- [Data entries]
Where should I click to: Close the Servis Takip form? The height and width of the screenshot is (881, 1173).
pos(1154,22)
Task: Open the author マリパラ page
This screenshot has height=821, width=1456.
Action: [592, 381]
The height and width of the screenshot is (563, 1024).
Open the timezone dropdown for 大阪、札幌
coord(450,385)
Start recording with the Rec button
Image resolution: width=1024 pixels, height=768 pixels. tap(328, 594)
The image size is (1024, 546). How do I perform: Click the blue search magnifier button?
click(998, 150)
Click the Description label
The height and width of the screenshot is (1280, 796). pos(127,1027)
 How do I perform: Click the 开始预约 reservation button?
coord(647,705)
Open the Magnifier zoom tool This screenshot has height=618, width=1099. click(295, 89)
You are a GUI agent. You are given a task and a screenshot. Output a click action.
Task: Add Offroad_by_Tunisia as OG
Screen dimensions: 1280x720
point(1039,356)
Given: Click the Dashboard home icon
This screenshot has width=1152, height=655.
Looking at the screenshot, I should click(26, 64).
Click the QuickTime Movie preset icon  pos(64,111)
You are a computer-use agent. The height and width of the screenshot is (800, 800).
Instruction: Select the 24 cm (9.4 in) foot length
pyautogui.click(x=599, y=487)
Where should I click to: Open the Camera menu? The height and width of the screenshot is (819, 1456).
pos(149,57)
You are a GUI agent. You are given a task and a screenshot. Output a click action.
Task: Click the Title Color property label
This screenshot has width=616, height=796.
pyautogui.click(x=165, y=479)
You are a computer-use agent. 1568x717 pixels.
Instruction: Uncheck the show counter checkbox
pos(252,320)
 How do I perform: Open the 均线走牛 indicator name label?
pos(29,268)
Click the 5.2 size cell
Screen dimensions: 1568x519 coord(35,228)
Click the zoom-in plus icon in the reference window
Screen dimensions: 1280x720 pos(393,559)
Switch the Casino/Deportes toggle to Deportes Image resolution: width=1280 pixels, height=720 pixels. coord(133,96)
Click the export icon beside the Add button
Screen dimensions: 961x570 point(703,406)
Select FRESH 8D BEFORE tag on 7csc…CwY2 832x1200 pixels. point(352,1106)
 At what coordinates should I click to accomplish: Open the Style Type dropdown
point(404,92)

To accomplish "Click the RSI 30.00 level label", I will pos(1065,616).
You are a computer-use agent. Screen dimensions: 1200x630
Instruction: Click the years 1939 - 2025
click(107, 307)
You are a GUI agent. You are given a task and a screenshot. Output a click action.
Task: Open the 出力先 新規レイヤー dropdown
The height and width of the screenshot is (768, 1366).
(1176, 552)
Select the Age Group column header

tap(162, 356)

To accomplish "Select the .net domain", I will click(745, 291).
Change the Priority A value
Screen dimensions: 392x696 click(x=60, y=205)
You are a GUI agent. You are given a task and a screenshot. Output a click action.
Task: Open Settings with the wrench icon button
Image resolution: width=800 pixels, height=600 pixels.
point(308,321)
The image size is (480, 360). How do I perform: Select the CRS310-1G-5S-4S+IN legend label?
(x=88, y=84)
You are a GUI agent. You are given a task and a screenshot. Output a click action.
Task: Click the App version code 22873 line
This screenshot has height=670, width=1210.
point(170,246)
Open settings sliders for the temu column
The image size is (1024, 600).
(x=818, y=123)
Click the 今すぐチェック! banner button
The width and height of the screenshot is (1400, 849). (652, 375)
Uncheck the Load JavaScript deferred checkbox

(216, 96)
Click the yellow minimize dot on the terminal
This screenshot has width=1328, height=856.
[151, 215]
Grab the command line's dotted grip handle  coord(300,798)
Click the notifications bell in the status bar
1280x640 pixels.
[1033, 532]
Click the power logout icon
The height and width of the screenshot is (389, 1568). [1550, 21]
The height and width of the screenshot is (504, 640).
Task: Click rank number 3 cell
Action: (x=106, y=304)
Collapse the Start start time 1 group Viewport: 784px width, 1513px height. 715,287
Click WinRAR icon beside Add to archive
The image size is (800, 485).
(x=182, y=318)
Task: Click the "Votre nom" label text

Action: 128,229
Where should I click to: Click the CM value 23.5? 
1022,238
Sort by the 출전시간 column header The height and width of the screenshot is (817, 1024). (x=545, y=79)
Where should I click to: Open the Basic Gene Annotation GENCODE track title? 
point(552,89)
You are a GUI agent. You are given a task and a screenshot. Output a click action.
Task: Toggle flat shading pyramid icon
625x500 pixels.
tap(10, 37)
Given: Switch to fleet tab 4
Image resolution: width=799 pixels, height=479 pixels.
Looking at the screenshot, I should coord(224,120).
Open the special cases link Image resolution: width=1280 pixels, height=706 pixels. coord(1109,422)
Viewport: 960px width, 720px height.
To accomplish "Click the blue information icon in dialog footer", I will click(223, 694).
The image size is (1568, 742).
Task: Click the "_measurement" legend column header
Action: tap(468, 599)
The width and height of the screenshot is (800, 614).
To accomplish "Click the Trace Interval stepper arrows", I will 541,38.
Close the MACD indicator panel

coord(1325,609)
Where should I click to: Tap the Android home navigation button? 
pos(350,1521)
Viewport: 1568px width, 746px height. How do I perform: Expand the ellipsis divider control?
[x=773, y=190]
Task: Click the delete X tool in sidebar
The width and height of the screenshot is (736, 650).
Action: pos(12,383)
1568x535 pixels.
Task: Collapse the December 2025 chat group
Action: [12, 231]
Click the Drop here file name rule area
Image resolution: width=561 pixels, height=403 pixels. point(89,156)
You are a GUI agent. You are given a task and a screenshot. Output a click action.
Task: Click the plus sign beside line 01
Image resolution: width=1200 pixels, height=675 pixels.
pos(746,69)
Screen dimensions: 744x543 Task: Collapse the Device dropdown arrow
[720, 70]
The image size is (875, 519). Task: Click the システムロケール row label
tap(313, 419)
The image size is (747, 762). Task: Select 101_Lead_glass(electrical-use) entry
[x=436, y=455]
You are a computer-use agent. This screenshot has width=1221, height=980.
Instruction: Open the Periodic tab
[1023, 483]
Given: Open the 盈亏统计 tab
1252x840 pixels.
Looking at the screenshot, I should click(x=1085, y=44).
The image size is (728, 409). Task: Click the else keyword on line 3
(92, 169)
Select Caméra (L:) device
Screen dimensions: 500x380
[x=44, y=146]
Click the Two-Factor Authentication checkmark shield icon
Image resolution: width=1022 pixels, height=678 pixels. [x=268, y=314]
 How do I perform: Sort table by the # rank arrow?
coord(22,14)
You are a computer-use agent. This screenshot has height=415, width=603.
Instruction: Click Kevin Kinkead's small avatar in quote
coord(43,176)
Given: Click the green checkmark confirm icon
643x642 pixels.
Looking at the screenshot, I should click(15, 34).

- [Required work]
Determine how many lines of the data above hold the word "Switch". Output that number only.

- [Response area]
2